Under a new bill being considered in the legislature of the rural U.S. state of Kentucky, Bible classes would be permitted to be taught in public schools. A similar bill on teaching the Bible in schools is being mulled in Arkansas. On the surface, it would seem that the bill does not constitute government endorsement of religion, but, if we think a little more critically about exactly what the bill allows, we realize that it only reinforces a provincial, Christian worldview on students who already know next to nothing about other nations, cultures, and belief systems.

At present, the measure, known as Senate Bill 56, is not yet law, but it has been approved by Kentucky’s Senate Education Committee Thursday, 3 February, but it has yet to go to the full Senate for consideration. The Associated Press reports that a similar proposal was “overwhelmingly passed in the Senate last year but died in the House”. It remains to be seen whether the House will again vote down the bill. According to the drafters of the proposal, the public school Bible classes would be optional—students would be able to take them as electives if they so chose.

While the bill seems to protect non-believers from religious imposition, it still reflects religious bias. Supporters of the bill will immediately proclaim, “See? The classes would be optional, so the government is not force-feeding religion to students.” True, but this is a red herring. The real problem is not with the fact that Bible classes would be available—it is with the fact that only Bible classes would be available. What about the teachings of other world religions? The bill does not outline any means of implementing curriculum development reflecting the tenets and doctrines of non-Christian belief systems, such as Buddhism, Judaism, atheism, Islam, paganism, or Hinduism—it only mentions Bible classes.
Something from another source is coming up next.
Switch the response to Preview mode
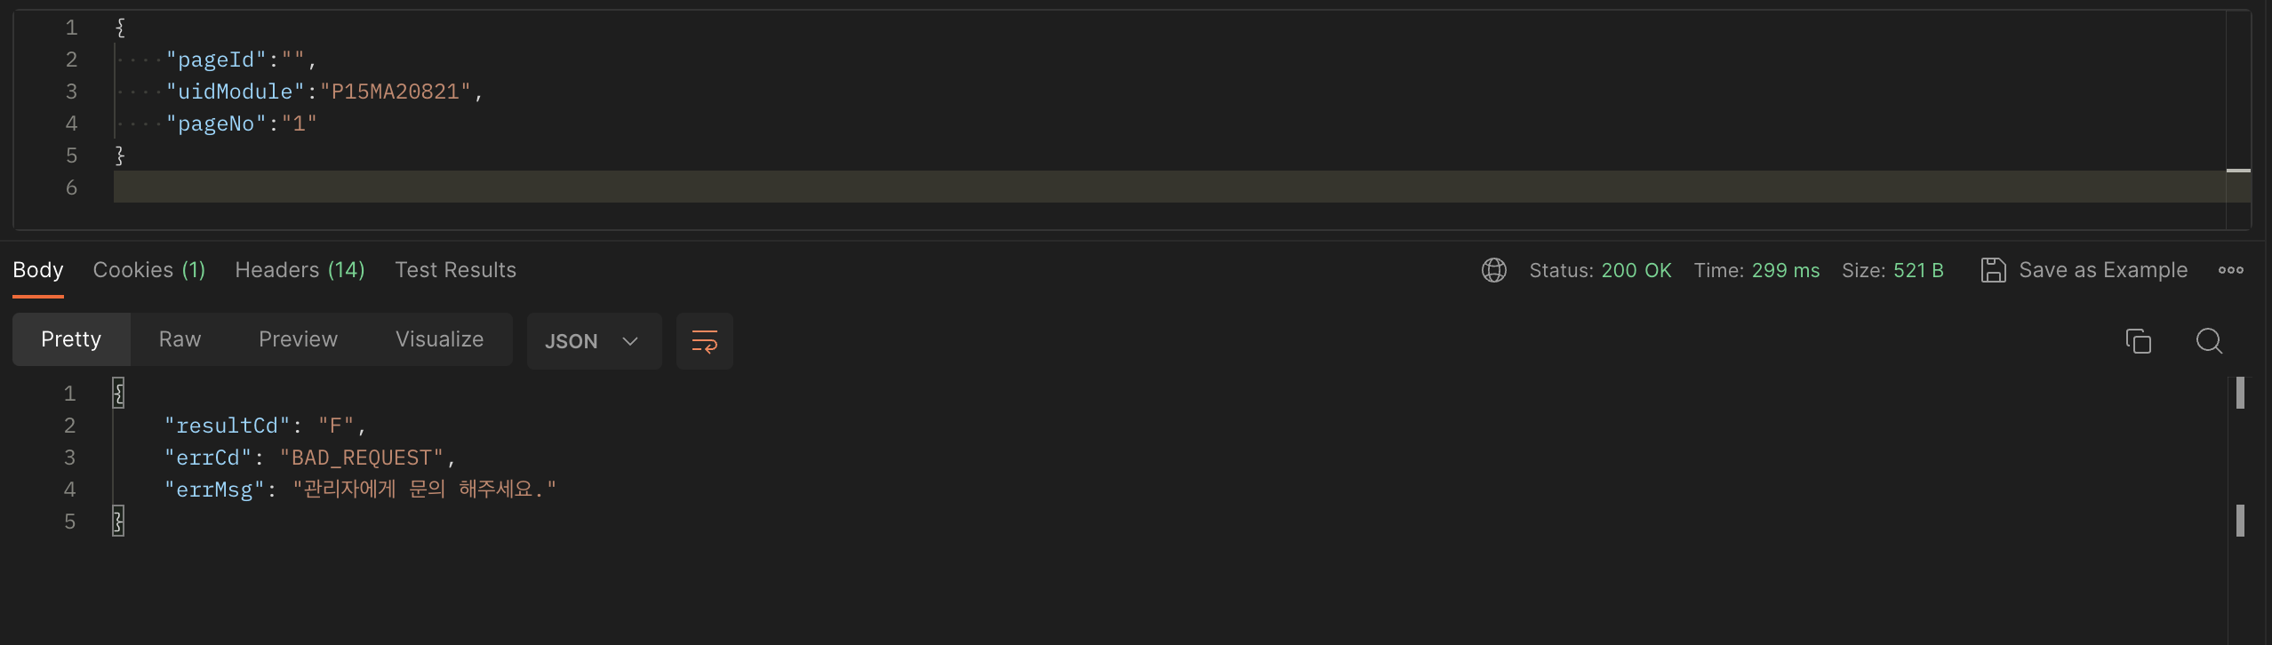2272x645 pixels. click(x=298, y=339)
If civil government—whether national or sub-national—is, in good, rational theory, charged with the task of passing only secular, religiously neutral legislation, the Kentucky Senate Education Committee is moving in the wrong direction. The reason for this is that it provides only a Christian option for public school religious electives, and no other form of commentary on God and religion. Such an act clearly constitutes religious bias, in clear contravention of the principle of secular impartiality. In order to be fair, the Kentucky legislature cannot pass a law permitting only instruction in the Bible—it must pass a law permitting instruction in other sacred texts, too, such as the Koran, the Bhagavad Gita, the sacred texts of Buddhism, the Latin Vulgates, pagan and Wiccan writings, and even atheist literature. However, because the bill as currently proposed offers only instruction in the Bible, the Committee fails to meet its legislative obligation to offer a fair and balanced selection of elective courses.
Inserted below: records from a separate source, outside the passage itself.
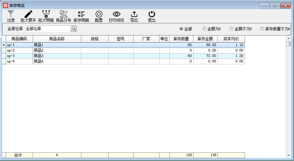This screenshot has height=161, width=294.
Task: Click the 成本均价 column header
Action: (x=231, y=39)
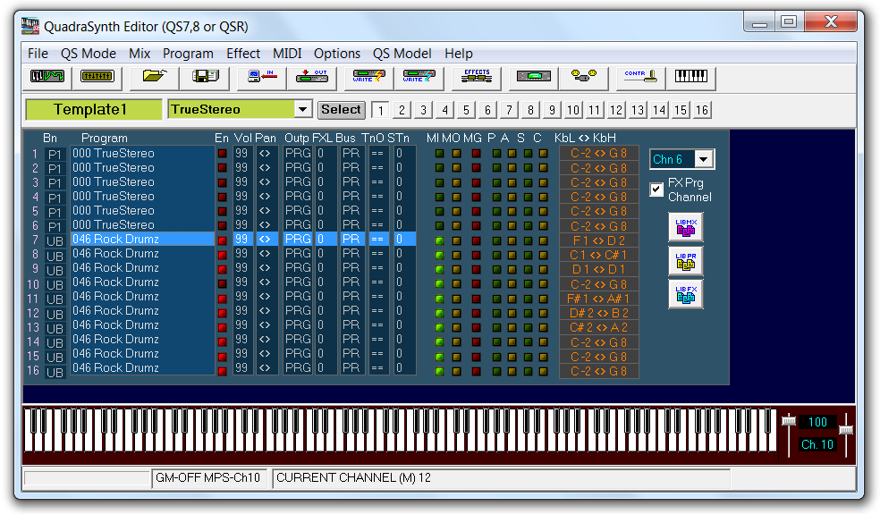The height and width of the screenshot is (514, 880).
Task: Click the MIDI IN receive toolbar icon
Action: pyautogui.click(x=261, y=78)
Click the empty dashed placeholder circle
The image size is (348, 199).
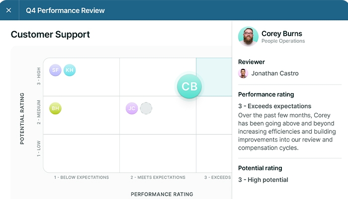(x=146, y=108)
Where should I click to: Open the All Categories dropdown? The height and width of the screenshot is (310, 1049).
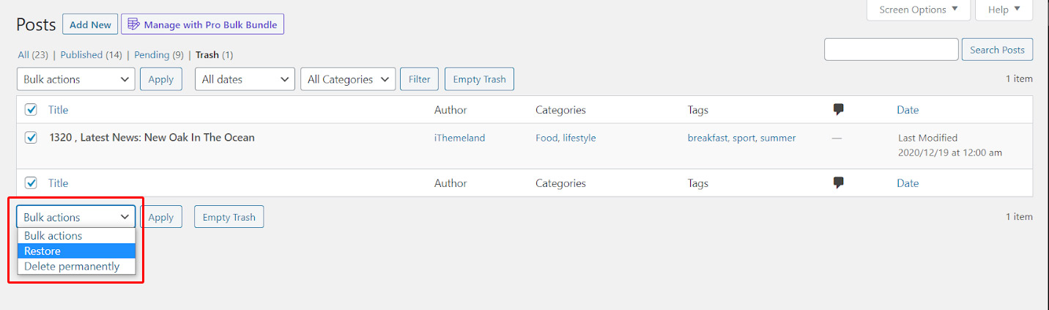click(348, 79)
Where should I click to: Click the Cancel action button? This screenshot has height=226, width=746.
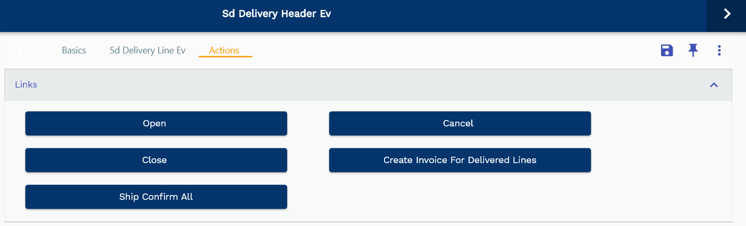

But blatant religious bias is not the only problem with the Kentucky bill—there is also a lack of respect for the purpose of education. The whole point of education is to learn new things, not just to hear what one wants to hear. Most Kentucky public school students already understand the core elements of the evangelical Protestant faith tradition, so offering them an elective which merely reaffirms what they already understand, but not an elective which challenges them to re-think their understanding, is pointless. If children grow up learning that the first woman was made out of the rib of the first man, they should also grow up learning that microbes develop resistance to antibiotics as the result of evolutionary adaptation. Students should, in short, be given a fair opportunity to compare the evidence critically. They do not have this opportunity when the only elective available to them is a Christian-based one.
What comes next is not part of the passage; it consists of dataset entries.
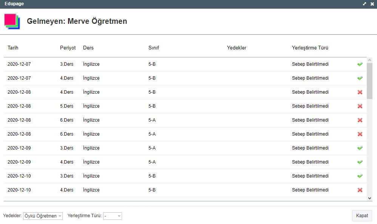Click the Edupage colored squares logo
The image size is (377, 224).
pyautogui.click(x=12, y=21)
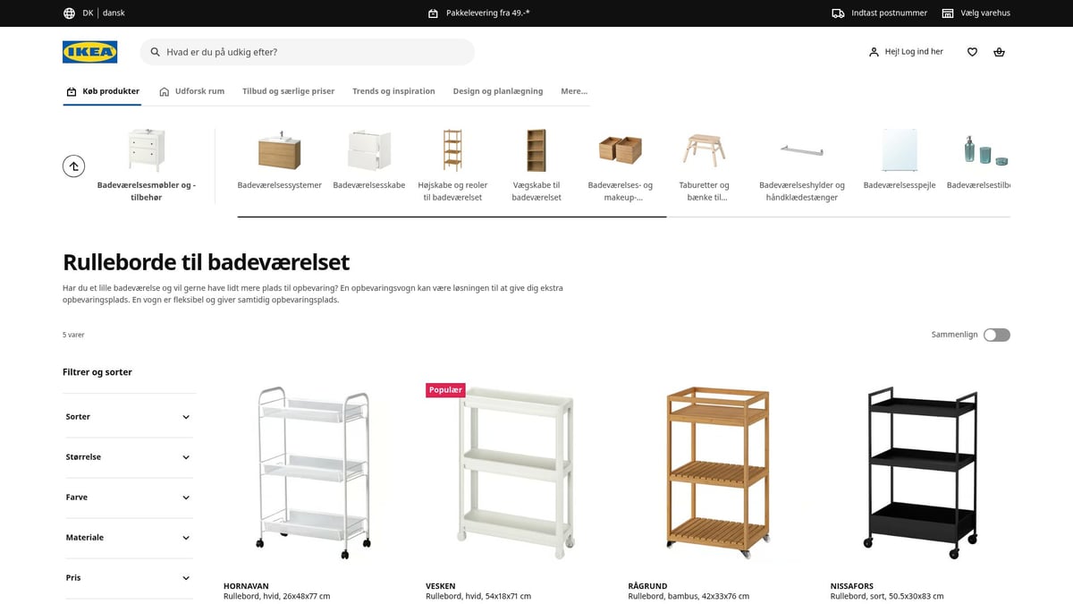Click the magnifier search icon
Screen dimensions: 1073x604
click(x=156, y=52)
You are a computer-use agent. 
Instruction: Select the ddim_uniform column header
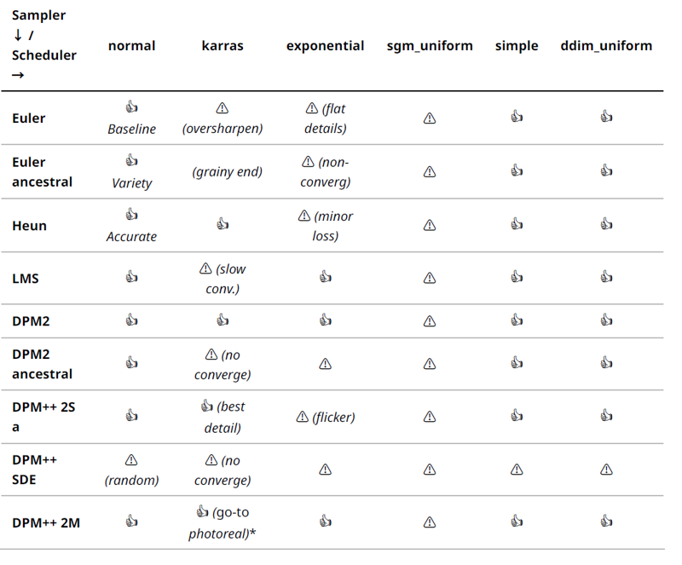[x=606, y=46]
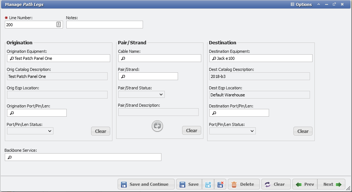Click search icon in Destination Equipment field
Screen dimensions: 352x192
click(x=214, y=58)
What is the solution, you may ask? As hinted above, the Committee could recommend additional courses on other religious texts, but this might be a little impractical. There are just too many holy books out there and too few resources to offer a course for each one. We seem reduced, then, to two options: comparative religious instruction, or no religious instruction whatsoever. In a comparative religion survey course, different units would cover different religious texts in a purely objective manner. That way, students can get a taste of different religions—including non-religion—without being told that one is better than another. Then there is the “silent treatment”, as it were. Admittedly, even from a purely objective and scholastic standpoint, religion is a widely observed phenomenon of human nature—it informs much of history and literature—so it might seem a bit churlish to ignore it entirely. As a compromise, then, perhaps public school teachers might explain its influence when it is relevant to the subject matter, but from a purely detached standpoint. In short, the solution might be to treat silence as the default approach, and impartial analysis as the ad hoc approach. But isn’t this what we already normally do in schools? Why fix what isn’t broken, then?

As mentioned above, the measure has yet to gain full approval from both chambers of the Kentucky legislature, and a similar one failed in a previous vote, so there is still a chance this one will fail too. A strong belief in the secularism of civil government, as well as a pluralistic representation of all belief systems, has always been at the core of ULC Monastery’s ecclesiastical canon law, so we are watching the events in places like Kentucky and Arkansas with wary eyes. It is not good enough for the Kentucky Senate Education Committee to say, “Oh, students don’t have to take the Bible class, because it’s an elective”, because they still do not offer alternative electives on religious texts. If they must have their Bible classes, they must also offer electives that represent the tenets and doctrines of other belief systems, including non-religious ones.